More than 3 years have passed since last update.

YOLOv2(Keras / TensorFlow)でディープラーニングによる画像の物体検出を行う

Last updated at 2021-11-11Posted at 2017-09-01

やったこと

流行りのディープラーニングを使って、画像の物体検出を行いました。

今回は、YOLOv2というアルゴリズムを使って物体検出を行なっています。

畳み込みニューラルネットワーク(CNN:Convolutional Neural Network)を用いた物体検出アルゴリズムです。現時点ではv1とv2が存在します。

従来とは異なり、画像をバウンディングボックスで分割してクラス分類を行なっている。

we frame object detection as a regression problem to spatially separated bounding boxes and associated class probabilities.

結果として、45FPSの処理速度を実現した。

Our unified architecture is extremely fast. Our base YOLO model processes images in real-time at 45 frames per second.

YOLOv1を改良し、9000種類の物体検出が可能になっている。

First we propose various improvements to the YOLO detection method, both novel and drawn from prior work.

67FPSにおいて、76.8 mAP(mean Average Precision)を達成したとのこと。

The improved model, YOLOv2, is state-of-the-art on standard detection tasks like PASCAL VOC and COCO. At 67 FPS, YOLOv2 gets 76.8 mAP on VOC 2007.

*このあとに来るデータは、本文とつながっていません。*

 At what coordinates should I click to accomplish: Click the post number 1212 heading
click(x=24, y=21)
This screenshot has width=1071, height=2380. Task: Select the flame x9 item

今回は、GitHubに公開されているYAD2K:Yet Another Darknet 2 Kerasを使ってみます。
これは、90%はKeras、10%はTensorFlowで実装されているとのこと。

ソースコード及び必要なライブラリをインストールします。

git clone https://github.com/allanzelener/YAD2K.git
cd yad2k

pip install numpy h5py pillow
pip install tensorflow-gpu
pip install keras

darknetにあるconfigとweightをプロジェクト直下に格納します。

wget http://pjreddie.com/media/files/yolo.weights
wget https://raw.githubusercontent.com/pjreddie/darknet/master/cfg/yolo.cfg

学習データには、Pascal VOC Challengesの2007年+2012年のデータを使用しています。

configとweightを読み込んでKeras(Tensorflow backend)のモデルを生成します。

./yad2k.py yolo.cfg yolo.weights model_data/yolo.h5

./images直下の画像に対して物体検出を行います。

./test_yolo.py model_data/yolo.h5

結果は./image/outに格納されます。

画像はCreative CommonsよりCCライセンスの画像を使用しました。

判定クラスは、person, car,dogなど全部で80クラスとなっています。
クラス名はYAD2K/model_data/coco_classes.txtに格納されています。

さくっと動かすだけであれば、1h程でできました。
今後は、./yad2k.pyの内容をいじったりディープラーニング用のAWS AMIを使って独自データを学習したいと思います。

また、今回はMacにライブラリを直接インストールして動かしましたが、提供されているcondaの設定ファイルによる仮想環境ではうまく動きませんでした。今後は固定のDocker環境にて試していきたいと思います。

127